Mix the apple cider vinegar, Worcestershire sauce, oil and sugar in a small bowl and set aside.

Meanwhile, put the spinach, watermelon, strawberries and mint to a large serving bowl. Add the dressing right before serving and enjoy!

If desired, roasted nuts and/or red onion work great as additional toppings!

 Antioxidant loaded morning smoothie

Hey friends, hello!

Boy have these past weeks been something. I’ve been under constant stress for quite some while and my body decided to finally fight back by giving me a throat ulcer (if you’ve never had one – be happy. It’s like an extremely bad sore throat but there’s nothing you can do about it other than wait). My doctor recommended I sip on some pomegranate juice, so I thought to myself: how can I incorporate it into my daily morning smoothie routine? 

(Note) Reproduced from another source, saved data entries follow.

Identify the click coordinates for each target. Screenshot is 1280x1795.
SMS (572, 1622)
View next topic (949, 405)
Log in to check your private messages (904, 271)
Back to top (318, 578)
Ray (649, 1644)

And so was born my newest smoothie creation! It’s packed with healthy blueberries and nectarines, and I added some throat soothing tea to make myself feel extra good!

Ingredients:

  • 1 banana
  • 1/8 cup pomegranate juice
  • 1 nectarine
  • 1 cup fresh blueberries 
  • 1 cup cold tea
  • 1/2 cup coconut milk
  • 1 tbsp peanut butter

As usual, add all ingredients to a blender, mix, and enjoy immediately!